Saturday-It is Cinco de Mayo back home, but for us it is Vatican Day. (I apologize ahead fo time for all the pictures, but it is the Vatican! The Catholic mothership and the entity that kept ancient art alive and powered the Renaissance)
We took the Metro to the Ottavia stop for the Vatican Museum. We had an early morning appointment to see the works of the Vatican, ending with the Sistine Chapel. We were allowed to take pictures in most of the museum, but not in the Sistine Chapel. It seems the Japanese company that paid for the restoration of the ceiling of the chapel has copyrights to the now visible images and is trying to protect its investment. We had to use Mr. Bill to re-enact one o the most dramatic images of the Sistine Chapel. Michelangelo definitely did it better.
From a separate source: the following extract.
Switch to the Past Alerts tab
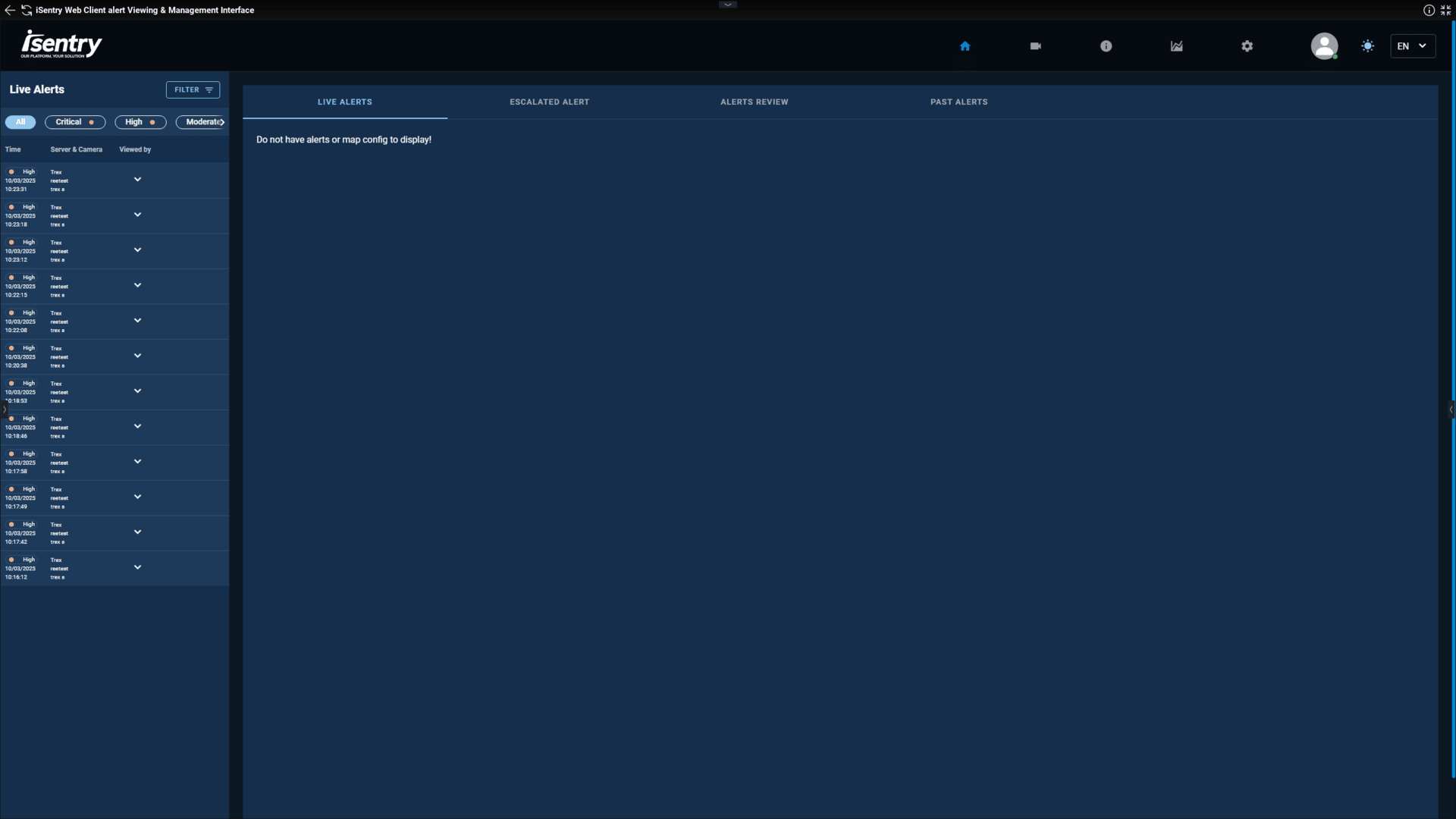Viewport: 1456px width, 819px height. point(959,102)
The images in the Vatican are breathtaking. Over the years the church accumulated much, including a substantial amount of Renaissance art. So all of the teachings we had had in our other tours of other churches were bearing fruit on this visit. We walked through almost all of the rooms except for Egypt and earlier. We spent some time in several chambers that Popes had used and had decorated by famous artists of their time. In one such room the church had a library containing all of the various language versions of the explanation of the Immaculat Conception of the Virgin Mary (a doctrine adopted by the church in the 1900s) and frescoes around it. Another room was done with frescoes by Raphael, including his famous School of Athens in which Raphael included Leonardo DaVinci, Michelangelo and others as figures in ancient Greece.
We saw many long corridors with art and maps. One ceiling had painted figures that looked like sculptures they were so well done. before the Sistine Chapel there were whole rooms of famous art that had been given to the Popes as gifts by heads of state. I saw a Chagall and Dali as well as other artists I wasn't as familiar with.
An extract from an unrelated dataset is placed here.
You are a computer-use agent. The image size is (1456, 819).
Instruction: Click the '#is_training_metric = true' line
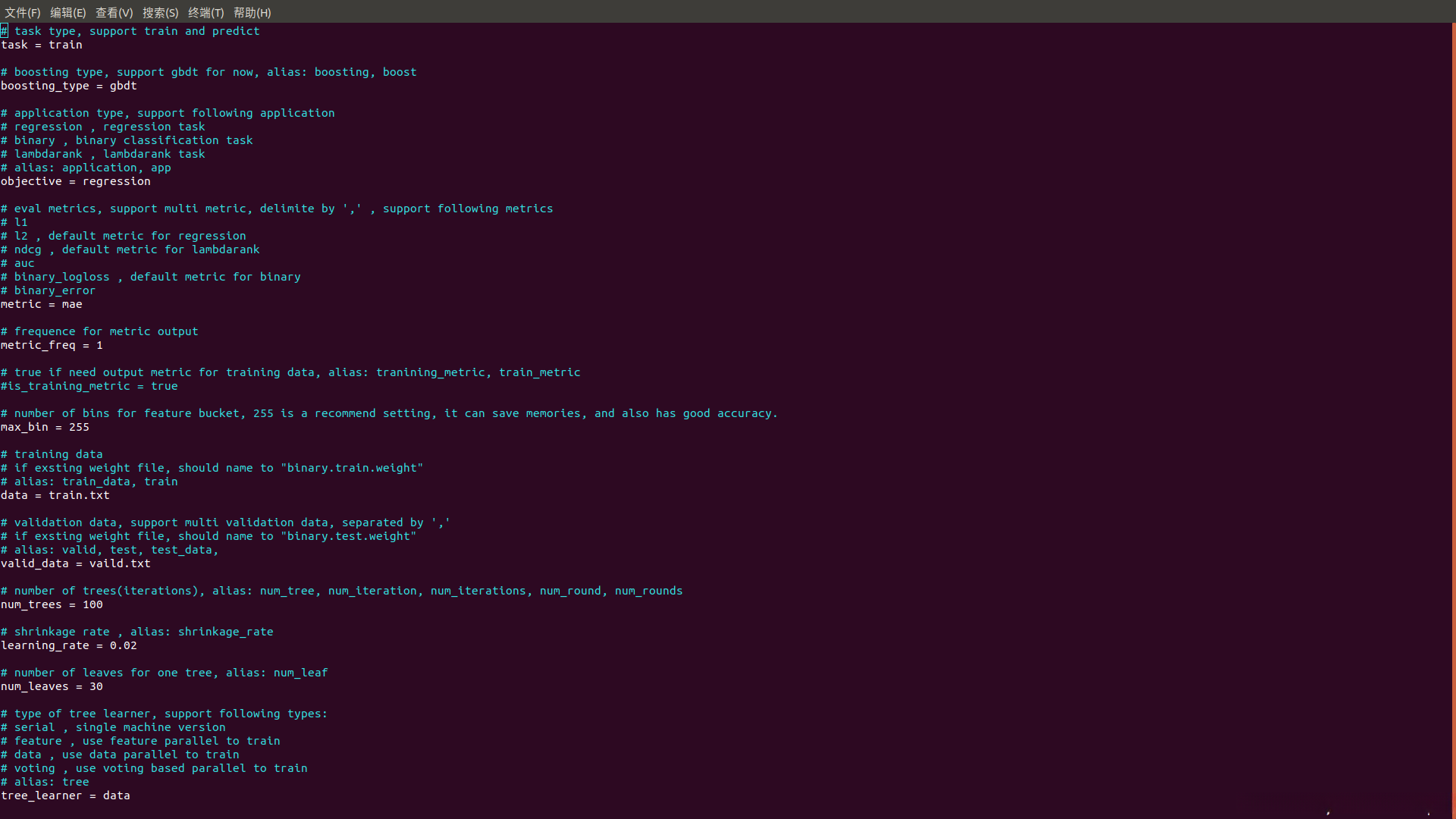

The Sistine Chapel lived up to its hype. It as restored a few years ago and the colors are vibrant. Somehow i had thought it was one big dome, but instead it is a long curved ceiling with various panels, with the image of God creating Adam overhead right in the middle of the chapel.
When we finished with the Sistine Chapel, almost as an afterthought, we visited the Pinacoteca, which is a collection of other artists that have been collected by the Vatican. We saw Raphael's Transfiguration, Leonardo's unfinished St. Jerome, and Caravaggio's Deposition as well as works by Rubens and other artists.
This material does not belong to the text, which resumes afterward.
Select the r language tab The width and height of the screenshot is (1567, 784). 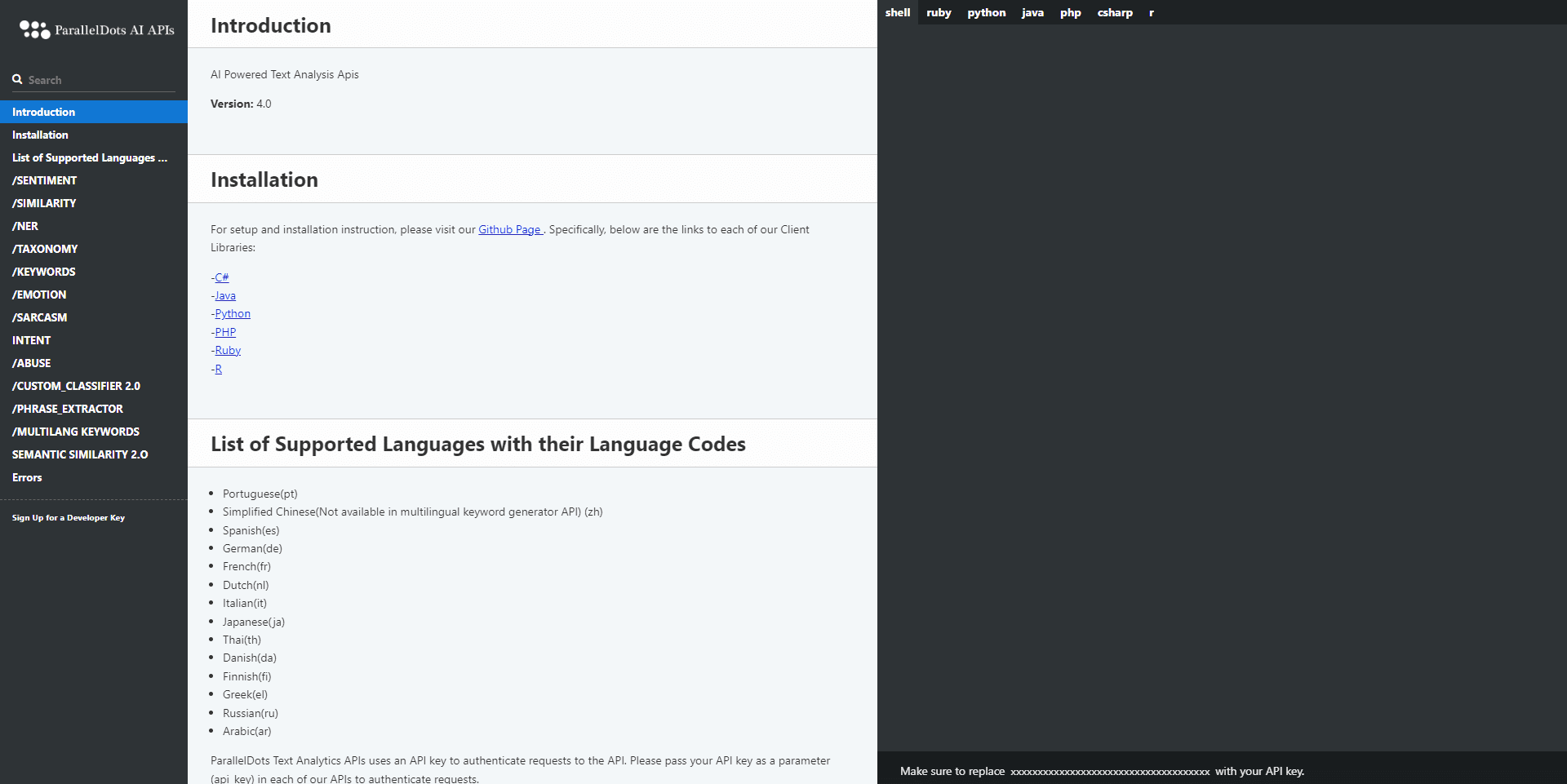1152,12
When we finished our tour of the Museum, we walked around to Vatican square to look at the Egyptian obelisk that had once graced the Roman circus and witnessed games, persecutions, and the crucifixion of Christians and the first Pope, St. Peter. We saw where the Pope speaks to the masses. We saw the Swiss guards. There we were free for the rest of the day. Susan and I went into St. Peter’s Basilica and walked around this massive church. We have seen some churches, but this is the mothership. It is larger than and church we have been in. It housed a huge arch over the altar and a mosaic version of Bernini’s Transformation. It has Michelangelo’s Pieta, which depicts Mary cradling the dead Jesus just down from the cross. What I was surprised at was how nondescript the area was where, by tradition, St. Peter was crucified. It was in a corner, hard to get to, and unlighted. Perhaps that is the way St. Peter would have wanted it—nothing to take away from the focus on his Lord.
We finished touring, watched the changing of the Swiss Guards, and made our way out of the square. We found a place to eat lunch not far from the Vatican, then made our way back to the Metro.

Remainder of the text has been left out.